3. Heimatliches Intermezzo
Kurz vor der Heimkehr hatte der Vater an Freund Hagenauer geschrieben: »Es kommt darauf an, daß ich zu Hause eine Existenz habe, die besonders für meine Kinder zweckgemäß ist. Gott (der für mich bösen Menschen allzu gütige Gott) hat meinen Kindern solche Talente gegeben, die, ohne der Schuldigkeit des Vaters zu denken, mich reizen würden, alles der guten Erziehung derselben aufzuopfern. Jeder Augenblick, den ich verliere, ist auf ewig verloren, und wenn ich jemals gewußt habe, wie kostbar die Zeit für die Jugend ist, so weiß ich es jetzt. Es ist Ihnen bekannt, daß meine Kinder zur Arbeit gewöhnt sind: sollten Sie aus Entschuldigung, daß eins oder das andere z.
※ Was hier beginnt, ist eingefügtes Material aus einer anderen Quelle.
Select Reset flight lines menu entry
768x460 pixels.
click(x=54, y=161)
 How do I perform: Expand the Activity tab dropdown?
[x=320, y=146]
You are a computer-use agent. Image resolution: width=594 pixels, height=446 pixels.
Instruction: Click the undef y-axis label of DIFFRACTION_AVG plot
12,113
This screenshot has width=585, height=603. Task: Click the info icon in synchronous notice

B. in der Wohnung und ihrer Gelegenheit sie verhindert, sich an müßige Stunden gewöhnen, so würde mein ganzes Gebäude über den Haufen fallen. Die Gewohnheit ist ein eisern Pfad (Hemd), und Sie wissen auch selbst, wieviel mein Wolfgang noch zu lernen hat. Allein, wer weiß, was man in Salzburg mit uns vor hat! Vielleicht begegnet man uns so, daß wir ganz gern unsere Wandelbündel über den Rücken nehmen. Wenigstens bringe ich dem Vaterlande, wenn Gott will, die Kinder wieder. Will man sie nicht, so habe ich keine Schuld. Doch wird man sie nicht umsonst haben.«
Es war nicht nur die Lebensklugheit, die Leopold Mozart verbot, in Salzburg die Gelegenheit, für seine Kinder etwas zu erwerben, ungenützt vorübergehen zu lassen, sondern wohl noch mehr die Überzeugung, daß in den kleinen Verhältnissen daselbst der rechte Boden für die künstlerische Entwicklung nicht vorhanden war. Dagegen konnte ihm ebensowenig verborgen bleiben, daß ein zeitweiliges Ausruhen in gefestigter Häuslichkeit für das Gedeihen der ihm anvertrauten Kinder – so faßte er ja seine Lebensaufgabe auf – nur von günstigem Einfluß sein konnte. Allerdings gehörte dazu, daß die Lebensverhältnisse daheim erträgliche waren, nicht nur in pekuniärer Hinsicht, sondern auch in den Anforderungen des Amts und in der ganzen Tonart. Gerade daß in dieser letzteren Hinsicht berechtigte Wünsche nicht erfüllt werden würden, daß es da viel zu Reibereien und peinlichen Verhältnissen kommen würde, konnte dem klugen Vater nicht verborgen bleiben. Nicht umsonst hatte er von seinen Reisen oft betont, daß er nur mit vornehmen und gebildeten Leuten zu tun habe, und er hatte da doch auch eine gesellschaftliche Behandlung erfahren, die weit von der Art abstach, wie sie in der kleinen Residenz daheim einem abhängigen Manne zuteil wurde. Er mußte vorausahnen, daß man nun zu Hause den weitgereisten Mann, der so viele Triumphe in der Fremde gefeiert hatte, in kleinlichem Neid erst recht seine Abhängigkeit würde fühlen lassen. Ebenso konnte er darauf gefaßt sein, bei der Bürgerschaft alles eher als verständnisvolle oder gar freudige Teilnahme für seinen Wundersohn zu finden. Wie sehr sich in späterer Zeit die Befürchtungen Leopold Mozarts als berechtigt erwiesen, werden wir noch hinlänglich erfahren. Es ist dahin gekommen, daß Wolfgang, der auf dieser Reise noch manchmal aus Heimweh nach der Vaterstadt in Tränen ausgebrochen war, keinen Ort auf der Welt so ingrimmig haßte, wie gerade das schöne Salzburg. Jetzt war es aber noch weit davon. Der Knabe war ja noch ein glückliches Kind, und der Vater war klug und geschickt genug, alles von ihm fernzuhalten, was ihm vorzeitig einen Blick in das gemeine Getriebe der Welt eröffnet hätte.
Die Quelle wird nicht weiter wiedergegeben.